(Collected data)
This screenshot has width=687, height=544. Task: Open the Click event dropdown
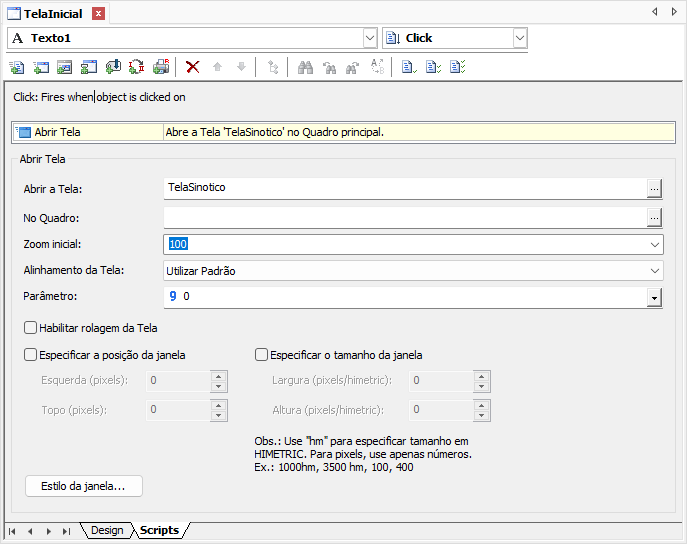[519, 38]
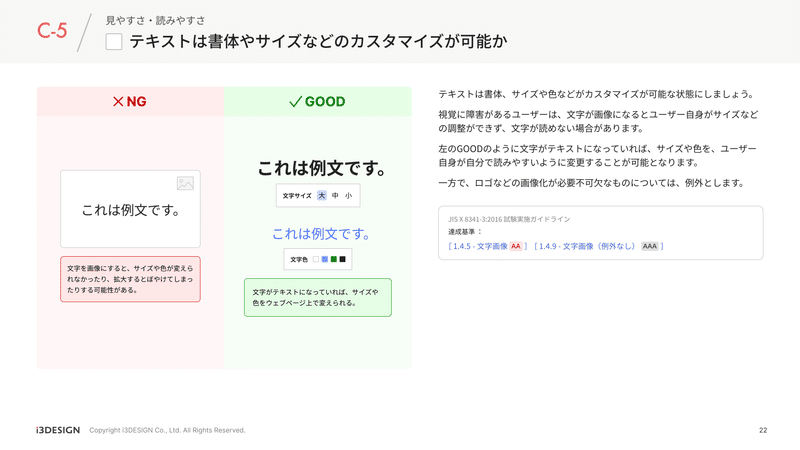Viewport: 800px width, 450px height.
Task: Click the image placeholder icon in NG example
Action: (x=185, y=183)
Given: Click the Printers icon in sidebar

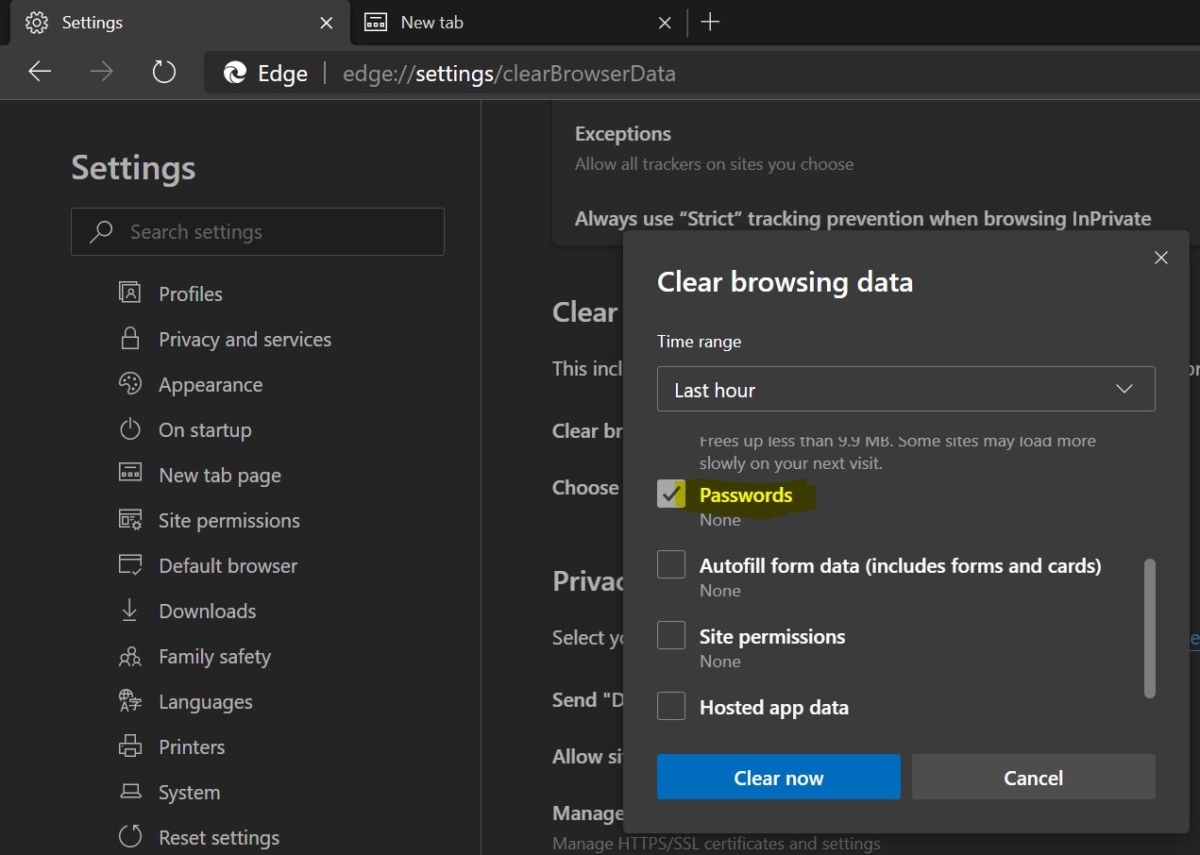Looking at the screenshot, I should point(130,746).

Work to be completed:
Exactly as written, copy the entries above without their pictures.

Exercise response:
This screenshot has width=687, height=544. Task: Open the Click event dropdown
[519, 38]
Viewport: 800px width, 450px height.
Task: Click the image placeholder icon in NG example
Action: (x=185, y=183)
Given: Click the Printers icon in sidebar

Looking at the screenshot, I should point(130,746).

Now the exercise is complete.